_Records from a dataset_
..........

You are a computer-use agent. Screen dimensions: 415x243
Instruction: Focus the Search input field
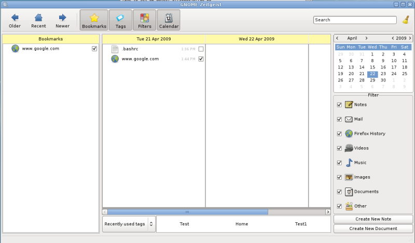[355, 20]
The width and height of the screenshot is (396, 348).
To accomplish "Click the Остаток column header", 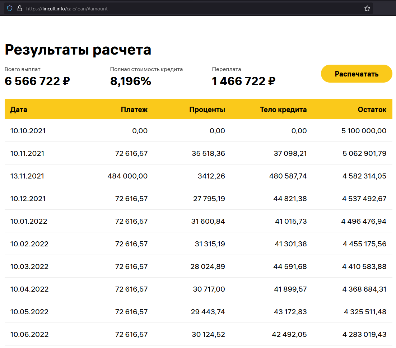I will click(x=372, y=109).
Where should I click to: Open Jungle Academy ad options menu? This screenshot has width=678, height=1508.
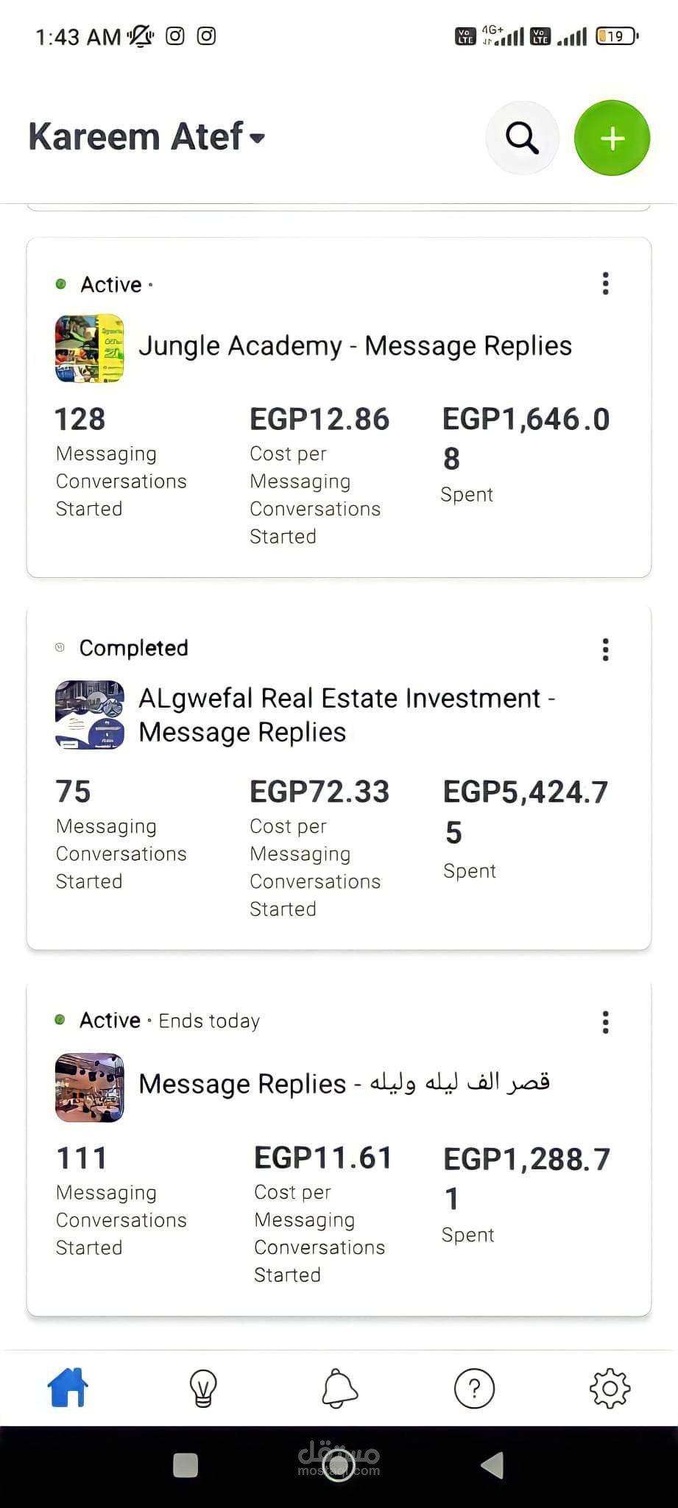605,283
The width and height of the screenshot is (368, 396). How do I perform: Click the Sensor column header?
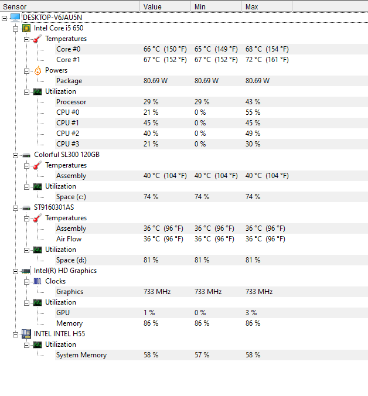click(x=70, y=6)
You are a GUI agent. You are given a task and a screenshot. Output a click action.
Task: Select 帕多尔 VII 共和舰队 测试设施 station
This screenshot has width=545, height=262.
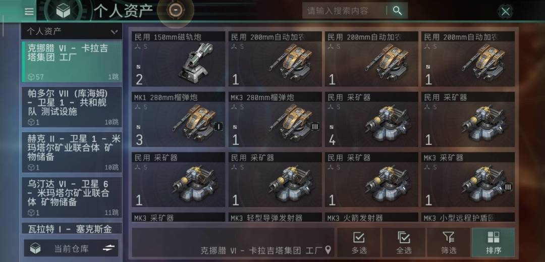coord(72,107)
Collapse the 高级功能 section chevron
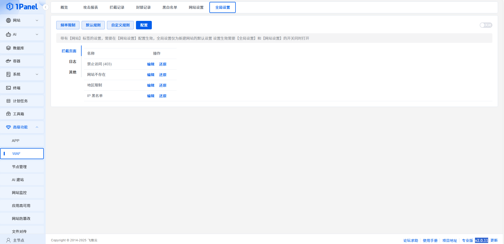 click(x=37, y=127)
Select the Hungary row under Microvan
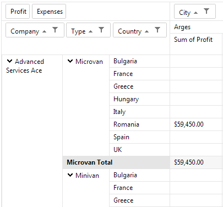This screenshot has width=223, height=207. tap(139, 99)
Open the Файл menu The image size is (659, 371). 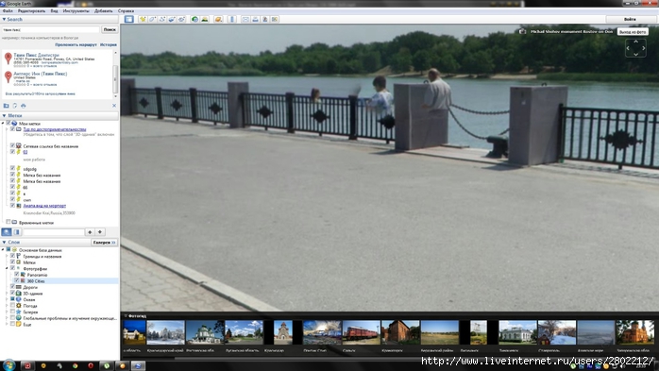tap(8, 11)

..........

_Goal of the exercise_
Wherever the word "agent" occurs in the data above, copy the line it sits in.

_Task response_
You are a computer-use agent. Screen dimensions: 415x243
You are a GUI agent. You are given a task and a screenshot. Output a click action.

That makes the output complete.